→ Objective:
Echo the material word for word, starting at its first line and stopping after the line that contains "Click the 18".

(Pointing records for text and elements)
-.-.-
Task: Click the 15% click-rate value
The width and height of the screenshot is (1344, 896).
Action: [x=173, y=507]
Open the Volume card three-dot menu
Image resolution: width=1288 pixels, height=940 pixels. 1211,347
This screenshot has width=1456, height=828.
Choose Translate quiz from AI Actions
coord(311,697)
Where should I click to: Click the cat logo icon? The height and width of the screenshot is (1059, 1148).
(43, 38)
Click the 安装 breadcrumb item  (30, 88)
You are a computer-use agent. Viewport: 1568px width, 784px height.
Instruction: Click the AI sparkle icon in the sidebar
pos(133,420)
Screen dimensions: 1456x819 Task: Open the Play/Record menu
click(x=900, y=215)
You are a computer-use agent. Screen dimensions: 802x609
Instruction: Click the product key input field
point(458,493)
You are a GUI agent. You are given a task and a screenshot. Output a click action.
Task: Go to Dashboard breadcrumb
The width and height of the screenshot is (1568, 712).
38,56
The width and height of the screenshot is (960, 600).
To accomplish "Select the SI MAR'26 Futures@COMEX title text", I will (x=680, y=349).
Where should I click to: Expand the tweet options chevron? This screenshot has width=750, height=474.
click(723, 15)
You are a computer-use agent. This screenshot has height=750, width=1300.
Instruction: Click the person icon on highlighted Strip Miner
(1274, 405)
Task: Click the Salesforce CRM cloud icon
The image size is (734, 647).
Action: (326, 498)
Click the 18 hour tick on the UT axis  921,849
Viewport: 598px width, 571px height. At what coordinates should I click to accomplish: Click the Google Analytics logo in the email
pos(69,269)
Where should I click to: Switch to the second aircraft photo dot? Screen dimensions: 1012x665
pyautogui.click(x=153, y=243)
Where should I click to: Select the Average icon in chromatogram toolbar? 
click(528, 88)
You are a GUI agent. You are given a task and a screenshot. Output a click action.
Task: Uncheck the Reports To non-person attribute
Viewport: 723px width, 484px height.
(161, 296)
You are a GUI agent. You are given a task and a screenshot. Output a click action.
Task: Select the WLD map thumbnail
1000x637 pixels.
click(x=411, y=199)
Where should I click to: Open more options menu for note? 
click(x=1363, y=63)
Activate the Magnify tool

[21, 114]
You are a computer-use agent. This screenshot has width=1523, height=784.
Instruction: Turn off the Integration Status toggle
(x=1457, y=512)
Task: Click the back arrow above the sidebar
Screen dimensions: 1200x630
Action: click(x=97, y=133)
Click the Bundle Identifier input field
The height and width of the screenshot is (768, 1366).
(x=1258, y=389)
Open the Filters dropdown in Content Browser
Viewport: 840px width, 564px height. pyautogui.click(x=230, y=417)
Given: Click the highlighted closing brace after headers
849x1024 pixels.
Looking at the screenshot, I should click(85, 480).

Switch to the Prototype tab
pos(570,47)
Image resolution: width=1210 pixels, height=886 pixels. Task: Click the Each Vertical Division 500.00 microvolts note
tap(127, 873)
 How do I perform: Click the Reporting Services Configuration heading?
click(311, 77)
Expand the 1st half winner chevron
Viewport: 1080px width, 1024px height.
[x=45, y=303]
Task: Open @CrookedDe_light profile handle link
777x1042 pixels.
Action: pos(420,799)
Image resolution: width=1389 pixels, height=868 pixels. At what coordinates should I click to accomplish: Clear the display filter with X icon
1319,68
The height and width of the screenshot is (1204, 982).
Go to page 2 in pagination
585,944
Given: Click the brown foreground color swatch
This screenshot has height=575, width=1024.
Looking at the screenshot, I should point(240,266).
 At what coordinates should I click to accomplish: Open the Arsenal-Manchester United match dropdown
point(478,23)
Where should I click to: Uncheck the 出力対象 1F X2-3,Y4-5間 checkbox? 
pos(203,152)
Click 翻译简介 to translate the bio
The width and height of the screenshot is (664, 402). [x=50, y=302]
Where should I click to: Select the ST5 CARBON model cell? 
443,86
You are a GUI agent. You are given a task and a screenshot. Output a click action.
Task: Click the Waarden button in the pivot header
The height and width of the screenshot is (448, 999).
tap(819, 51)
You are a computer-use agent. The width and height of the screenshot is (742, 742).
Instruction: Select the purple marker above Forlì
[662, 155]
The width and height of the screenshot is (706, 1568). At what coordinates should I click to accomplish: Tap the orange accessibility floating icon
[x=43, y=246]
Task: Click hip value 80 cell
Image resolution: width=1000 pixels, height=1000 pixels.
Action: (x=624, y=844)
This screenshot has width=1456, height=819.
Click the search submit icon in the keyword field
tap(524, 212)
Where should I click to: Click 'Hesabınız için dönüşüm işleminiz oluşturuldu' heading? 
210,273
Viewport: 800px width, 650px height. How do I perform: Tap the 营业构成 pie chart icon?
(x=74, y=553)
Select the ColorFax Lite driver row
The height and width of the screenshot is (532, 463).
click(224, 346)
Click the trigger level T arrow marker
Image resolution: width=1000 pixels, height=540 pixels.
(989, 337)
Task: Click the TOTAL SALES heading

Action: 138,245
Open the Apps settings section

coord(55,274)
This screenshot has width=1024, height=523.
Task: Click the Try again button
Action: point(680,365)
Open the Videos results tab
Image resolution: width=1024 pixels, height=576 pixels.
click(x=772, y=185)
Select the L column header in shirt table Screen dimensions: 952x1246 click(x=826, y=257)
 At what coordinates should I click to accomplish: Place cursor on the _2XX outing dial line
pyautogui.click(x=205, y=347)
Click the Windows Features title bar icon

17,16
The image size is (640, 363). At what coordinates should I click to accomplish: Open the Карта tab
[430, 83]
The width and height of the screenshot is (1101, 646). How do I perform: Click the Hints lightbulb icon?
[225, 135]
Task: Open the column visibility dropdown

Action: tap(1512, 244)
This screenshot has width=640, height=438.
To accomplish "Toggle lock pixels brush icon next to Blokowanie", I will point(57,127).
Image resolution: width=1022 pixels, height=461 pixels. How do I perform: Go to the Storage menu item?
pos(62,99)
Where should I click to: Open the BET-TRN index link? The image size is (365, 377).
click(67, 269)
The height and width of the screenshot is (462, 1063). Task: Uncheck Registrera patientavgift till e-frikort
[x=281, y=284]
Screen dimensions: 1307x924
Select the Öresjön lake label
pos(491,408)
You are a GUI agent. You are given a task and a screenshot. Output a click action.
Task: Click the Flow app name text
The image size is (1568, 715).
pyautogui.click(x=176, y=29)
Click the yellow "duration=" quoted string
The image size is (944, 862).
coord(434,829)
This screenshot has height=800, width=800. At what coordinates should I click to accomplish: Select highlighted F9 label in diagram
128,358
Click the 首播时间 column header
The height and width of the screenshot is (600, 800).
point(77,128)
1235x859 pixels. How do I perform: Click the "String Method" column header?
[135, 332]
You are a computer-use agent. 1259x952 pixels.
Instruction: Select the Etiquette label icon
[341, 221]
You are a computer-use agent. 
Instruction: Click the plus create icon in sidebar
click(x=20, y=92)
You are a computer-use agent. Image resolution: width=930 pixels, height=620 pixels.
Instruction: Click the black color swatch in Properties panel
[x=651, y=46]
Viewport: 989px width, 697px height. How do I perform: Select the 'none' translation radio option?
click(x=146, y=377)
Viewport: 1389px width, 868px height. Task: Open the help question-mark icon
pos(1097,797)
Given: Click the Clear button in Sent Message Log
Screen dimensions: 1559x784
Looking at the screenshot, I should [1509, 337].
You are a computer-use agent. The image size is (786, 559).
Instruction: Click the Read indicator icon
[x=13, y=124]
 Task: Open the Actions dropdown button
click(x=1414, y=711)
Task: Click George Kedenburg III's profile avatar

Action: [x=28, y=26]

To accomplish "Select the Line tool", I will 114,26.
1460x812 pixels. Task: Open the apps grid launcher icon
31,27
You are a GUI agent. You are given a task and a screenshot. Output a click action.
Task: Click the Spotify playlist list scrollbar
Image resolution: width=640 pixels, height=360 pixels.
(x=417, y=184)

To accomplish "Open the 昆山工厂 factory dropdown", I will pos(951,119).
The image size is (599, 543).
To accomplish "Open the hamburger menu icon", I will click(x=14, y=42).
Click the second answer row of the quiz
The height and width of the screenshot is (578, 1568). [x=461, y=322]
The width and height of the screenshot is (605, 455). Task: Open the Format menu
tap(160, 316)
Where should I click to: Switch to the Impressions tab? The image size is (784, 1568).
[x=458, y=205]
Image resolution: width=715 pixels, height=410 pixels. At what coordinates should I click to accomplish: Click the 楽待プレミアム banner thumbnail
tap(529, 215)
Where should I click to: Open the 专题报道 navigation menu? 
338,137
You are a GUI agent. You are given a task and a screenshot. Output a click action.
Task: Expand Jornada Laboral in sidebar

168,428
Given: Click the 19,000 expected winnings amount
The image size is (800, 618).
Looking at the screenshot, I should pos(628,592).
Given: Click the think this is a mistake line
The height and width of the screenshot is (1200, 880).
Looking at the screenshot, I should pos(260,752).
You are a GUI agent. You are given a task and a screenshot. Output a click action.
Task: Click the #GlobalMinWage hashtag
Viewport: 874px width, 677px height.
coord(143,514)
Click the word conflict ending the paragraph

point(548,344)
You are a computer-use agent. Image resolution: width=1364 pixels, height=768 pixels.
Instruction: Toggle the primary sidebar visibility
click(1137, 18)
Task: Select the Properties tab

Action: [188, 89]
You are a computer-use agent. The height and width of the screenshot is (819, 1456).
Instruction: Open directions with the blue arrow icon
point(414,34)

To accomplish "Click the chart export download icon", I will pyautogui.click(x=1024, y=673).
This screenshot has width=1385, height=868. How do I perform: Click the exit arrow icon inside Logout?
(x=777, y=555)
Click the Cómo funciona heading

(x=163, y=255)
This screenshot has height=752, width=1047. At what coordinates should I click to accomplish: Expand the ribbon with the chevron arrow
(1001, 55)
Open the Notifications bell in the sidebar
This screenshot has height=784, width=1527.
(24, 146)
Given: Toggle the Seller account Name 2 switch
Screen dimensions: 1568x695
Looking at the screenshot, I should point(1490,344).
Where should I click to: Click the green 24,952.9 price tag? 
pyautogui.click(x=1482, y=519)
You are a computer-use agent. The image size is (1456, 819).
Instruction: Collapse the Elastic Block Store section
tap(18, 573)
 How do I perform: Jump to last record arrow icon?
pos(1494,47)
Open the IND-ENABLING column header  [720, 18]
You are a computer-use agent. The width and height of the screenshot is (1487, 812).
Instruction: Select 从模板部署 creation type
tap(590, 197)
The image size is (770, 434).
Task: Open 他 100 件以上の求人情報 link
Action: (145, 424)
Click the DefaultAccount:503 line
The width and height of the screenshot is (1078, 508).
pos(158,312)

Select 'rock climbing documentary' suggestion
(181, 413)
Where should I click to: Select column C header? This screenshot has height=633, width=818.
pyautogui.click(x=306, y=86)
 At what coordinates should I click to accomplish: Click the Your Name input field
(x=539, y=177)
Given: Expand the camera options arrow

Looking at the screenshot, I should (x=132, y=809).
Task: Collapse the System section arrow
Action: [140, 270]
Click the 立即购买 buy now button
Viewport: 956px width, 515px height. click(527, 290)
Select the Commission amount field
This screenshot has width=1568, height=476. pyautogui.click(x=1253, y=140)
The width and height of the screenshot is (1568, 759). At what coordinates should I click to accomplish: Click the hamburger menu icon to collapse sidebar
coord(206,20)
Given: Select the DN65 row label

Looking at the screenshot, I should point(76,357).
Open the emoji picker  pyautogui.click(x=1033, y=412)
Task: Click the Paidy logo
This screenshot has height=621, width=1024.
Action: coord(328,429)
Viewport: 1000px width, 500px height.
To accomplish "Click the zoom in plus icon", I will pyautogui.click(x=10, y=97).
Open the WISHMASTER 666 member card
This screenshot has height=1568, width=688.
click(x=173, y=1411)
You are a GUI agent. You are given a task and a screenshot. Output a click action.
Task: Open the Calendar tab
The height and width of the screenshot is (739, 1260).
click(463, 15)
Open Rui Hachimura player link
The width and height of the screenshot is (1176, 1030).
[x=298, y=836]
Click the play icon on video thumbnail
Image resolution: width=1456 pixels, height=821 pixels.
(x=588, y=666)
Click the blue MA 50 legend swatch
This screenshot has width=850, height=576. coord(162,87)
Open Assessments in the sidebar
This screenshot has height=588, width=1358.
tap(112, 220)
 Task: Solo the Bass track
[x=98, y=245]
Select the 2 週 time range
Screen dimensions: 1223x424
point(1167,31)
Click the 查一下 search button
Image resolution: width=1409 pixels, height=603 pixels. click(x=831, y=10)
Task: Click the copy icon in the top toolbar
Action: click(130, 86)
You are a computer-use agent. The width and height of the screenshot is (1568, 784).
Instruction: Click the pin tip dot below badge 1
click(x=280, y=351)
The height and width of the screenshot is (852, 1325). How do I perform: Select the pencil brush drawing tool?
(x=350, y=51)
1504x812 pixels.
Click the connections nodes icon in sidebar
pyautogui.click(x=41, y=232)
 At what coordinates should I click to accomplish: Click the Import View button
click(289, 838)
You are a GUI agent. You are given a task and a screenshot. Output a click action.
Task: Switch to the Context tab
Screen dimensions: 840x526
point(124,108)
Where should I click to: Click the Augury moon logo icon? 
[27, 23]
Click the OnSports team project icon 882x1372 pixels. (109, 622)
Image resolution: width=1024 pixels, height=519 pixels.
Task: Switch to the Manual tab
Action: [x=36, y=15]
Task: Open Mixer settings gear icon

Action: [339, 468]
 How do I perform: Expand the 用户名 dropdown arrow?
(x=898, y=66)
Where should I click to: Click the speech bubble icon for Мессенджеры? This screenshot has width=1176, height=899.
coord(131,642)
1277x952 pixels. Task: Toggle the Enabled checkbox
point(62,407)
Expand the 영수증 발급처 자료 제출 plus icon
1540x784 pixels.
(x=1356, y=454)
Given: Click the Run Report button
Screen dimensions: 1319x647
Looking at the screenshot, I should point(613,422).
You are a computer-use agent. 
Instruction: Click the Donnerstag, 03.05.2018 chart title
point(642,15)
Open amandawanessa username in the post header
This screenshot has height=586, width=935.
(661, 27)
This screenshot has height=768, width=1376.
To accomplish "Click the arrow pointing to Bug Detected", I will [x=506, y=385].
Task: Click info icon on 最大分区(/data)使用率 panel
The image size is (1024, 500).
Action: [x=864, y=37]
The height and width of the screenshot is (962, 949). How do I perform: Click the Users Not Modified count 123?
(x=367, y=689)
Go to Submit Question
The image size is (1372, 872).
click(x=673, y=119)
-.-.-
→ Right answer:
Task: Click the 15% click-rate value
The width and height of the screenshot is (1344, 896).
Action: [x=173, y=507]
Open the Volume card three-dot menu
Image resolution: width=1288 pixels, height=940 pixels. 1211,347
This screenshot has width=1456, height=828.
Choose Translate quiz from AI Actions
coord(311,697)
Where should I click to: Click the cat logo icon? The height and width of the screenshot is (1059, 1148).
(43, 38)
Click the 安装 breadcrumb item  (30, 88)
You are a computer-use agent. Viewport: 1568px width, 784px height.
Instruction: Click the AI sparkle icon in the sidebar
pos(133,420)
Screen dimensions: 1456x819 Task: Open the Play/Record menu
click(x=900, y=215)
You are a computer-use agent. Screen dimensions: 802x609
Instruction: Click the product key input field
point(458,493)
You are a GUI agent. You are given a task and a screenshot. Output a click action.
Task: Go to Dashboard breadcrumb
The width and height of the screenshot is (1568, 712).
38,56
The width and height of the screenshot is (960, 600).
To accomplish "Select the SI MAR'26 Futures@COMEX title text", I will (x=680, y=349).
Where should I click to: Expand the tweet options chevron? This screenshot has width=750, height=474.
click(723, 15)
You are a computer-use agent. This screenshot has height=750, width=1300.
Instruction: Click the person icon on highlighted Strip Miner
(1274, 405)
Task: Click the Salesforce CRM cloud icon
The image size is (734, 647).
Action: (326, 498)
Click the 18 hour tick on the UT axis  921,849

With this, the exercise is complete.